Usage: train.py [--path PATH] [--dataset DATASET]
[--testset_type TESTSET_TYPE] [--categoryName CLASSNAME]
[--featureExtractor FEATUREEXTRACTOR] [--runTrain RUNTRAIN]
[--num_epochs NUM_EPOCHS] [--threshold THRESHOLD]
[--batch_size BATCH_SIZE] [--lr LR]
Arguments:
--path path to the main directory
--dataset which dataset to work with [MNIST, MVTEC]
--testset_type which MNIST testset to work with [diagonal, off-diagonal, spots, cross, mixed, inverted, fashion]
--categoryName which MVTEC category to work with [bottle, cable, capsule, carpet, grid, hazelnut, leather, metal_nut, pill, screw, tile, toothbrush, transistor, wood, zipper]
--featureExtractor which feature extractor to use [densenet, vgg16]
--runTrain whether to run the training procedure
--num_epochs number of training epochs
--threshold when should the ml training begin
--batch_size size of the training batch
--lr learning rate
Instructions for accessing the datasets:
- The whole MVTec AD dataset can be downloaded from the official MVTec website: https://www.mvtec.com/company/research/datasets/mvtec-ad
- The official link for downloading the MNIST dataset: http://yann.lecun.com/exdb/mnist/
- The Fashion MNIST dataset can be downloaded from the zalandoresearch/fashion-mnist GitHub repository: https://github.com/zalandoresearch/fashion-mnist/tree/master/data/fashion
This README provides a rough overview of the reconstructive and generative power of the implemented injective model and illustrates how this model handles OOD over high-dimensional image datasets.
Experiments conducted over the MVTec dataset are not included in the description.
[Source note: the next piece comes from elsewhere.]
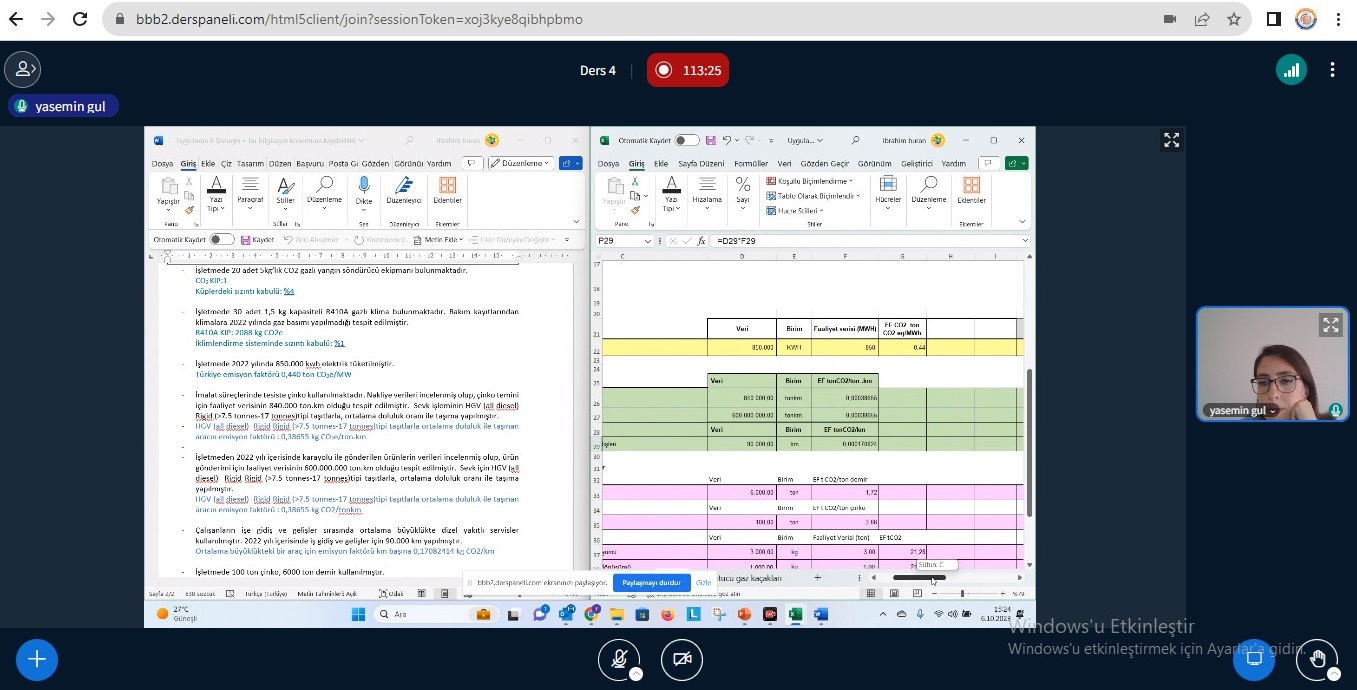1357x690 pixels.
Task: Select the Tasarım tab in Word
Action: point(250,164)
Contact me for more information.
For computational benefits, we first extract the features from an input test image with a feature extractor of our choice and then feed them to the injective part of the model. The extracted characteristics define the high-dimensional input space R^D. The transformations of the injective part contribute to the reduction of the input dimension, thus producing lower dimensional characteristics in R^d space. These characteristics are then propagated through the bijective part of the model, which, unlike the injective part, preserves their input dimension and maps them into a latent space R^d. By imposing a Gaussian distribution in the latent space, we make the input features normally distributed so that we get a closed-form solution for their probability. In this way, we can easily calculate the probability of a new test sample in relation to two different densities. One is estimated with respect to the bijective transformations, and the other is estimated with respect to both the bijective and injective transformations. The calculated likelihoods are then used to classify the input test example as anomalous or nonanomalous.
In addition to reconstructing examples from the learned distribution, we also test the reconstructive power of the injective model on out-of-distribution data. For this purpose, we work with examples from the Fashion MNIST dataset whose reconstructions are carried out by an injective flow with a shallow injective map of depth = 1. From the results, we conclude that our injective model visually changes the clothes in the images to keep the reconstruction of the data close to the learned manifold of the training examples.
Our model proved to be very powerful when generating new images never seen in the training dataset.
As a final thought, we can point out that our injective model outperforms the established baselines in detecting MVTec defective objects and textures for most of the categories.